All fuel injected models use similar fuel pumps, although the pumping capacity will vary depending on the type of fuel injection and size of the engine. Beginning in the middle of the 1976 production year, a second fuel feed fuel pump was fitted inside the fuel tank and is integral with the fuel tank sender unit.
The purpose of the fuel feed pump is to supply fuel under lower pressure to the main fuel pump. This arrangement reduces the possibility of vapor lock and relieves some of the strain on the external pump. This in-tank pump can be fitted on earlier model continuous (mechanical) fuel injected vehicles.
Because of the need for constant fuel pressure in the continuous fuel injection system, a fuel accumulator is installed between the fuel pump and the engine. The accumulator smooths out fuel pump pulsing and maintains fuel pressure in the line after the engine is stopped to insure quick start-ups.
On both continuous and electronic fuel injected models, the fuel pump is a wet type, roller fuel pump. As the pump motor spins, the rollers are forced outwards by centrifugal force and ride against the eccentrically shaped pump chambers. Fuel is drawn into the cavities between the rollers and forced outward to the line under pressure.
Volvo states that a no-start condition may occasionally occur when the engine has not been started for an extended period of time. This may be due to the fuel pump sticking in one position because of foreign matter, or corrosion forming on the rotor shaft or commutator and brushes. It is very important to clean the fuel tank pick-up screen or filter at the recommended intervals to prevent water condensation and foreign matter from entering the pump. As an additional corrosion prevention measure, add an alcohol solution or gas line antifreeze to the fuel, especially in winter months or if storing the car for a period of weeks or months.
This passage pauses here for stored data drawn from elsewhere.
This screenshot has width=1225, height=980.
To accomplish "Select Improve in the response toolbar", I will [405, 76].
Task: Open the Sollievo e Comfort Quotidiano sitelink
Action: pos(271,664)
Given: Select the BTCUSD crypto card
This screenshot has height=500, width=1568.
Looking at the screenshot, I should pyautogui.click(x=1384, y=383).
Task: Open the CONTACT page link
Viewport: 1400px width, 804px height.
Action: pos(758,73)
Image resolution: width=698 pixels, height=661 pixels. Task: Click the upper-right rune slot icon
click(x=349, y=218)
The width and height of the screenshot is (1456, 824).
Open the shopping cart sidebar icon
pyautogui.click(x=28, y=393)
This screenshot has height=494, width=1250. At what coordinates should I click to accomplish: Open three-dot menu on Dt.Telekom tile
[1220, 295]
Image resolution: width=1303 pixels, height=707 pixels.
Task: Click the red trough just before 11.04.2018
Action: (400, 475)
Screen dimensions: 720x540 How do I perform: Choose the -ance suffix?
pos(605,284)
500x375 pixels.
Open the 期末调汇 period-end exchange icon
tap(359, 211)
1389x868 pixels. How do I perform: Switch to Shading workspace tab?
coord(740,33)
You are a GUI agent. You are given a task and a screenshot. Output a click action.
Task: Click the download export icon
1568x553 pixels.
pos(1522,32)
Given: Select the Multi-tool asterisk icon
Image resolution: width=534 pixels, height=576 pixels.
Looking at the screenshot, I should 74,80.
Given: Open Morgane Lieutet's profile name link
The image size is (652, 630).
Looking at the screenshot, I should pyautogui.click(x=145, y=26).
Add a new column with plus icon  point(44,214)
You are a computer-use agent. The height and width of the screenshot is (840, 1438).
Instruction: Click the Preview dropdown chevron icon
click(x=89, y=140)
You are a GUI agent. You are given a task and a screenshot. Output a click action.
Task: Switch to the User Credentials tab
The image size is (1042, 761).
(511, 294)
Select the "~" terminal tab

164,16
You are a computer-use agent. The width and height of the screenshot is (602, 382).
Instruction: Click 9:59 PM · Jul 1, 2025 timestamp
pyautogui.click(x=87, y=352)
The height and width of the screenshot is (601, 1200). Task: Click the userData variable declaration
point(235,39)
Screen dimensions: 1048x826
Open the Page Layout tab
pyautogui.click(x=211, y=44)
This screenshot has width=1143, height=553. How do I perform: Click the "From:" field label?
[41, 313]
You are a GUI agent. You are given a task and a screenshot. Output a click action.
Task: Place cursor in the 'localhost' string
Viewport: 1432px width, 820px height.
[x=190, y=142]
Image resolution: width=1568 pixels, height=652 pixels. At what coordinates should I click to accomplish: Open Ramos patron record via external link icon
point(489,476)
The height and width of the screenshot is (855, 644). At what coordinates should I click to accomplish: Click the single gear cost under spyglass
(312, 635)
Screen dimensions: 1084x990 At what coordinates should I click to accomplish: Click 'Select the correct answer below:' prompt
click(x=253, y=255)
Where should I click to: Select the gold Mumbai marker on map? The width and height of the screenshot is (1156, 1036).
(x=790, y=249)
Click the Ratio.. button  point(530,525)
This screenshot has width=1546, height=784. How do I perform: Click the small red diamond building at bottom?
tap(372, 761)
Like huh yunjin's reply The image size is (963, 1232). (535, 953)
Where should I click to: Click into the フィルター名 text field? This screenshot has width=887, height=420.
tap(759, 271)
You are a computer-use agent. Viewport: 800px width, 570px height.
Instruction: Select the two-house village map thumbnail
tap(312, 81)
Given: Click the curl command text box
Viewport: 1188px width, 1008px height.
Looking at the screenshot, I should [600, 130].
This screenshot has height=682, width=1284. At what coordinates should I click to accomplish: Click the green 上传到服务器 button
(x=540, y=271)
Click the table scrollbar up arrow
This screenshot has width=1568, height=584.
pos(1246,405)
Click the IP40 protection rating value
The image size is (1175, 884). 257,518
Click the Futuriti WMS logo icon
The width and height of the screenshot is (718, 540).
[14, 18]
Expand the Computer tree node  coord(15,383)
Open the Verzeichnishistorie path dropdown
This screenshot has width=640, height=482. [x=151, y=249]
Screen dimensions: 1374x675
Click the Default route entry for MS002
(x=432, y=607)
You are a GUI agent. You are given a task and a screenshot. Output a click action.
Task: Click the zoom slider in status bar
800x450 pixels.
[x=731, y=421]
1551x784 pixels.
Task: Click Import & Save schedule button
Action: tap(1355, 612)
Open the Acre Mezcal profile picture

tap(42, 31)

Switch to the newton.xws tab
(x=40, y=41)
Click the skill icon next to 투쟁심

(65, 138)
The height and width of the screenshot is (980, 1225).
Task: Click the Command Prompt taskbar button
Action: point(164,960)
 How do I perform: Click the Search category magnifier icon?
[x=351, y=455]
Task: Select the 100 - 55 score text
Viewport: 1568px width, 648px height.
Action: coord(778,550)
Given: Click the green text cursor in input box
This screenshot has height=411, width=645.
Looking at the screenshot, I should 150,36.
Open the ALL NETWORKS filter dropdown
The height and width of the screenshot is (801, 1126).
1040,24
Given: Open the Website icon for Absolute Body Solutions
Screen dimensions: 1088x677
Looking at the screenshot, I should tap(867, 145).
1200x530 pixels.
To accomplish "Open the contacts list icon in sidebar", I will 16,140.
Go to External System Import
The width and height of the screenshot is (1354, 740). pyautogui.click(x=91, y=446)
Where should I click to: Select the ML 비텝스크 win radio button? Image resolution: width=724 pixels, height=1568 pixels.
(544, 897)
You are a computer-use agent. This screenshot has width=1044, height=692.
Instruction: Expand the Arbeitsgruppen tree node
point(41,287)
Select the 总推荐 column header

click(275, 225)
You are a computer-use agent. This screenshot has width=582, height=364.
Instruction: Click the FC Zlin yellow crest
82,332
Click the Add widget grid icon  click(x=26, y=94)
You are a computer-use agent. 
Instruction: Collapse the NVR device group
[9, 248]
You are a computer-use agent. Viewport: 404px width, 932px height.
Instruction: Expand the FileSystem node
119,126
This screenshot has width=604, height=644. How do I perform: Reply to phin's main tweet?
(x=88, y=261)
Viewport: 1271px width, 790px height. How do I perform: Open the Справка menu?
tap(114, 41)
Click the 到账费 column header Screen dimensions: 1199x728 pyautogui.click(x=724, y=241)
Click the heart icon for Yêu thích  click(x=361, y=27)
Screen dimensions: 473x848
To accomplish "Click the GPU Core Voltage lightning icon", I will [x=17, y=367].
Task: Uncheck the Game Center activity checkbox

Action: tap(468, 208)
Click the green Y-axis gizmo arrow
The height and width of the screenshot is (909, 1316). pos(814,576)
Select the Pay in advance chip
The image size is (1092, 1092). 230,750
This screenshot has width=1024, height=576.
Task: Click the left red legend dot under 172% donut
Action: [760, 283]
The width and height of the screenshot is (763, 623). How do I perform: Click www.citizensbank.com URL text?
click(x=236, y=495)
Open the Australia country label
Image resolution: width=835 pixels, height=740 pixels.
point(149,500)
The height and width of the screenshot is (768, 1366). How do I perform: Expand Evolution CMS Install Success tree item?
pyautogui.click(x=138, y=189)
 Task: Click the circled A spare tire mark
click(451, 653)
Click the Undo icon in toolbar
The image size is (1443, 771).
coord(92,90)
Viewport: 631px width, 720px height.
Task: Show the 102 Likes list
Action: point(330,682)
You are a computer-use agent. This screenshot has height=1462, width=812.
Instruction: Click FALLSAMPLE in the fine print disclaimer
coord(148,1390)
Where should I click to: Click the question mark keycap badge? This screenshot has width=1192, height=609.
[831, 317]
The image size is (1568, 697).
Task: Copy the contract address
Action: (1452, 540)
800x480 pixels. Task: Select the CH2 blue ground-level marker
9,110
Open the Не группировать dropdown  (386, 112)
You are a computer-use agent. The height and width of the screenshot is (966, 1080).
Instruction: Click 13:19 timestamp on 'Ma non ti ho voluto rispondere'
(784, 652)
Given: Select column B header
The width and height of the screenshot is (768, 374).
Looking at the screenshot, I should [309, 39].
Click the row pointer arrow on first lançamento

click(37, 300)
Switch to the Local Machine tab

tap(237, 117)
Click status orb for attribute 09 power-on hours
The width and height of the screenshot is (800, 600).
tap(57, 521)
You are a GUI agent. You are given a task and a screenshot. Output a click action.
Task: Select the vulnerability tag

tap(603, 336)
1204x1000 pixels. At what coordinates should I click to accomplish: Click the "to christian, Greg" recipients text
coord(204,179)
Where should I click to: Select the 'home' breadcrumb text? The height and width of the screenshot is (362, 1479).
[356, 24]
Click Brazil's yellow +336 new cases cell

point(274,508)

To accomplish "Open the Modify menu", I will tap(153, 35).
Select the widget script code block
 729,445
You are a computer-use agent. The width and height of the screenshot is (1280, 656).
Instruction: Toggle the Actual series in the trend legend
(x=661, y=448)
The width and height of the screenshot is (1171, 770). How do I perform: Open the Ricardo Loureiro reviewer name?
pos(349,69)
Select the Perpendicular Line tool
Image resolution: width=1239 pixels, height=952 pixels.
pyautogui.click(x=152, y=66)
When the pump does become stuck in one position for any of the above reasons, first try the simplest method to free it. With the ignition switched ON try to free the pump by lightly tapping on its casing with a length of hardwood such as a hammer handle. This simply loosens the binding material within the pump and allows the motor to turn the pumping mechanism. It is one of the few occasions when a bit of controlled violence will cure an electrical problem.
TESTING & ADJUSTMENT
No adjustment may be made to the fuel pump. If the pump is not functioning properly, it must be discarded and replaced. To check the function of the fuel pump, the pump should be connected to a pressure gauge. Be careful not to switch the electrical leads. If the pump fails to develop its proper pressure, or if it cannot pump deliver that pressure at its specified amperage, it must be replaced. It is recommended that you consult your dealer or other reputable repair facility for accurate testing of the fuel pump pressure and amperage.
REMOVAL & INSTALLATION
See Figures 1, 2, 3, 4 and 5
The fuel pump is located either in front of or beside the fuel tank. On continuous fuel injection models, it is located with the fuel accumulator.
- Remove the gas cap. Remove the electrical lead from the pump as well as the plate to which the pump is mounted if necessary.
- Clean around the hose connections. After labeling the fuel lines, pinch them shut, loosen the hose clamps and disconnect the lines. Take care not to crush or damage the hoses when pinching them.
- Loosen the retaining nuts and remove the pump from its rubber mounts.
- Install the new pump on its rubber mounts and tighten the retaining nuts.
- Reconnect the fuel lines, tighten the hose clamps, and remove the pinchers.
- Mount the plate beneath the car and connect the electrical lead.
- Start the engine and check for leaks.